Overall 81% of male and 79% of female P. pelagicus captured in the Wallis lake crab trap fishery were larger than the current minimum legal carapace length (CL)(i.e. 60 mm) and therefore retained. It was estimated that approximately 385,988 (± 37,551) P. pelagicus were retained and 183,653 (± 29,716) discarded from the trap fishery during the 2002/03 season. The quantities of non-target species captured were generally very low, and significantly less than that generally reported for other crab-trap fisheries. Acanthopagrus australis was the most abundant bycatch species, with an estimated total of 2,445 (± 1,564) caught, representing 43% of the total bycatch, during the 2002/03 season. Discarded organisms were in good condition when returned to the wild.
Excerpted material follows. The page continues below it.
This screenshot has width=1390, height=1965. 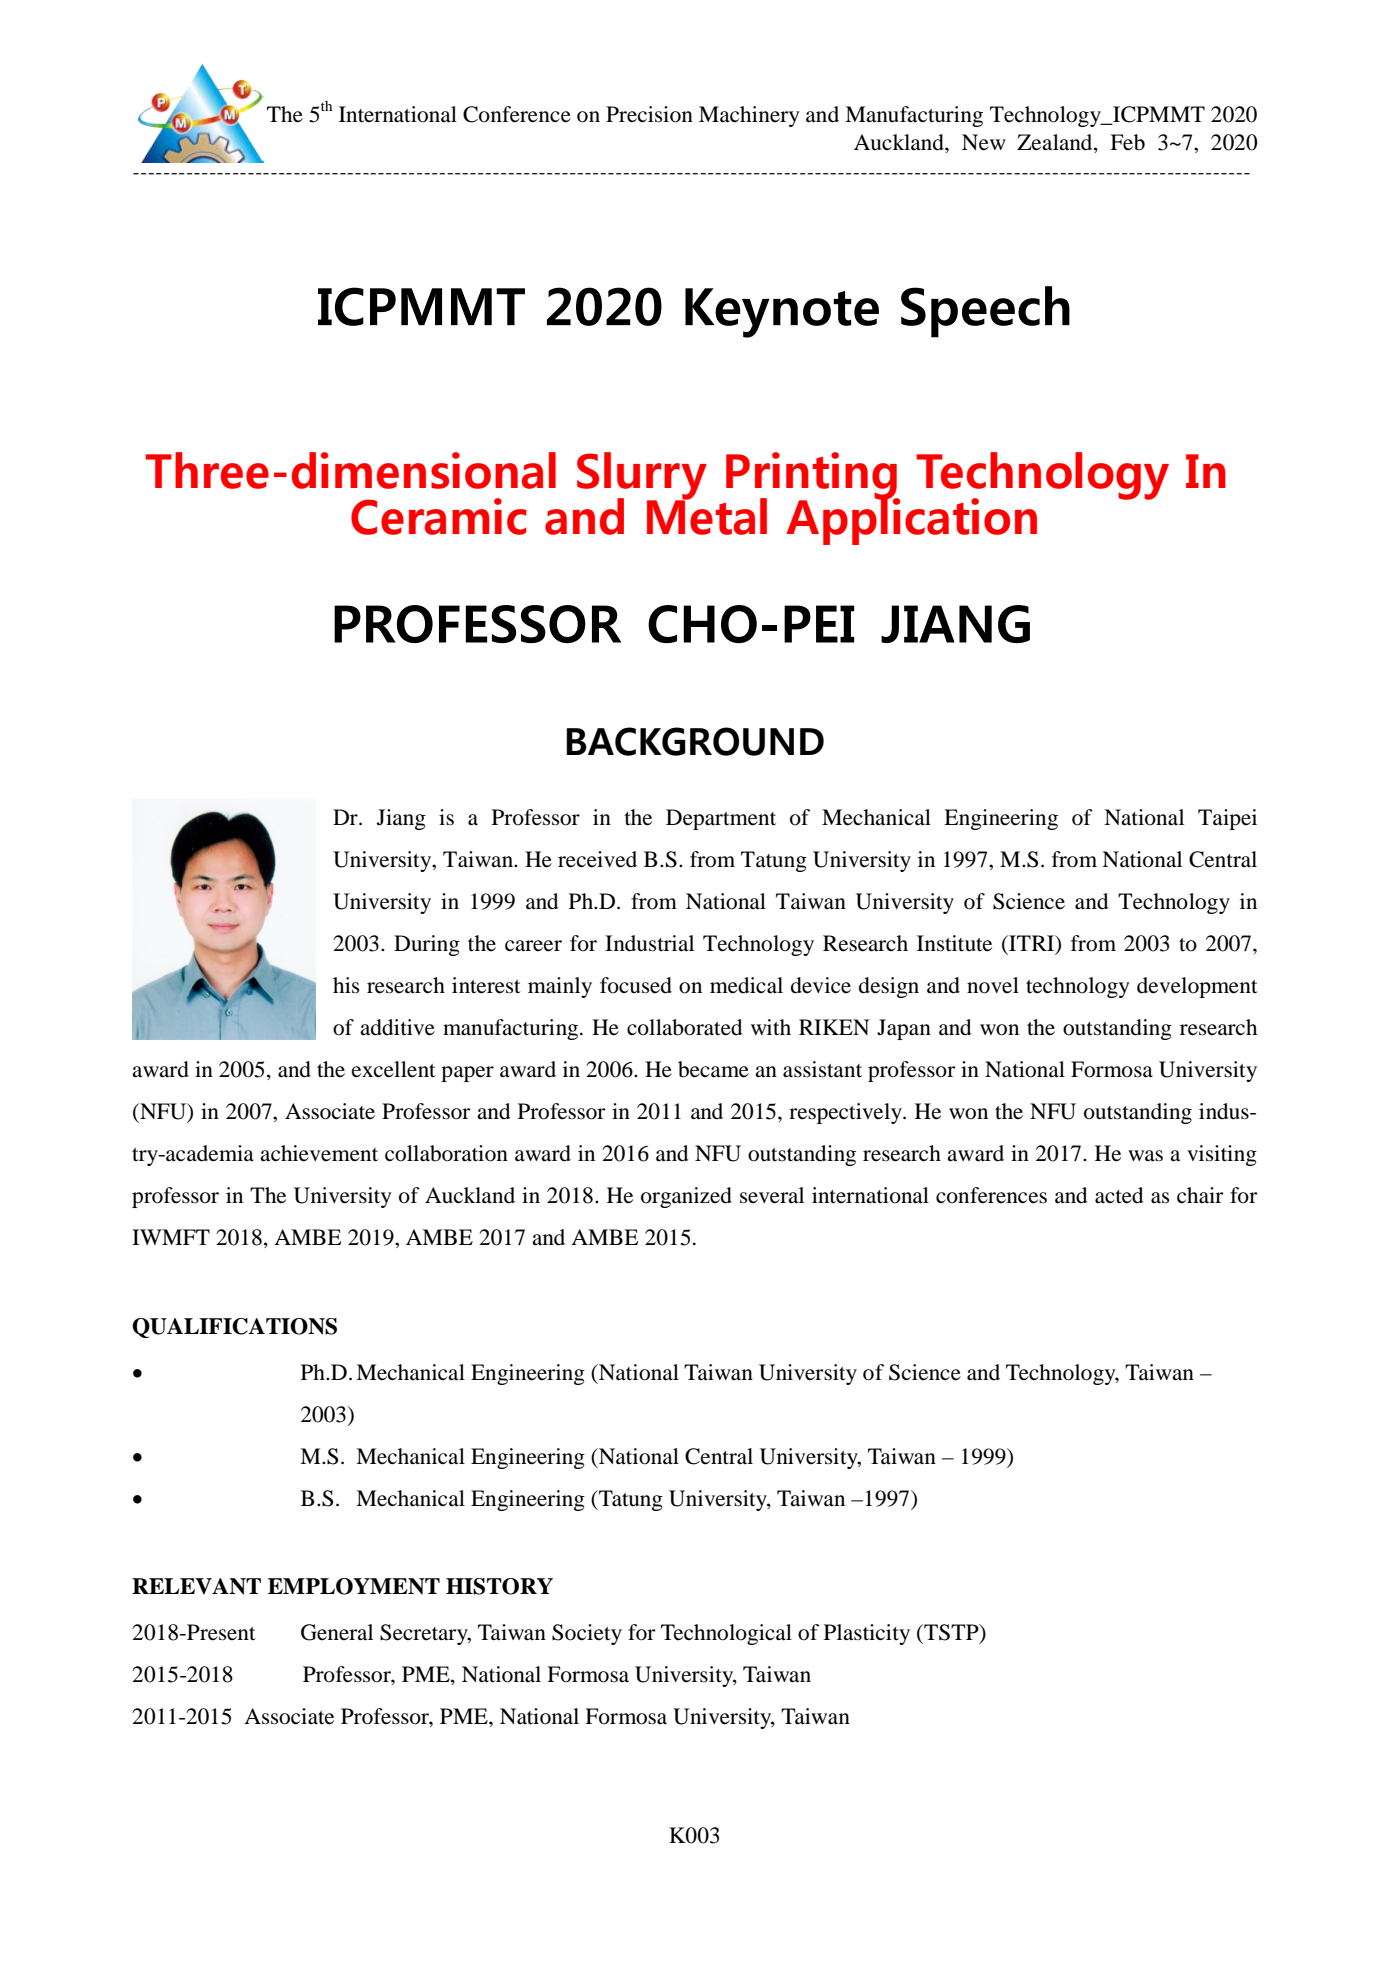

This study demonstrates that the Wallis Lake trap fishery for P. pelagicus is relatively selective and has minimal direct impact on non-target species.

The fecundity of Portunus. pelagicus in Wallis Lake increased in a positive linear relationship with CL. The mean number of eggs carried per brood in this study was greater than that reported throughout P.pelagicus distribution. Examination of gonads in overvigorous females showed that female P. pelagicus from Wallis Lake can produce several batches of eggs from a single mating. The estimated number of egg broods produced by female crabs in the different size classes ranged from one in crabs (50 - 55 mm CL) to three in crabs (75 - 80 mm CL). The size at which females reach maturity (CL50) is below the current minimum legal size limit of 60 mm carapace length applied in NSW waters. Yield per recruit analysis indicated that lowering the minimum legal size to 52 mm would increase yield provided there was no change in exploitation rates. However, by exposing female crabs in the 55-60 mm size class to fishing pressure, egg production in Wallis Lake could potentially decline.

Tag-based studies have been of limited success in estimating growth and describing the movement patterns of the blue swimmer crabs in Australia. In an attempt to improve survival rates of tagged individuals, this study investigated alternative tag designs. However, results indicate that tagging P. pelagicus using polyethylene streamer tags may not be viable due to the high levels of initial mortality observed after tagging (Male 62.5%, female 25%).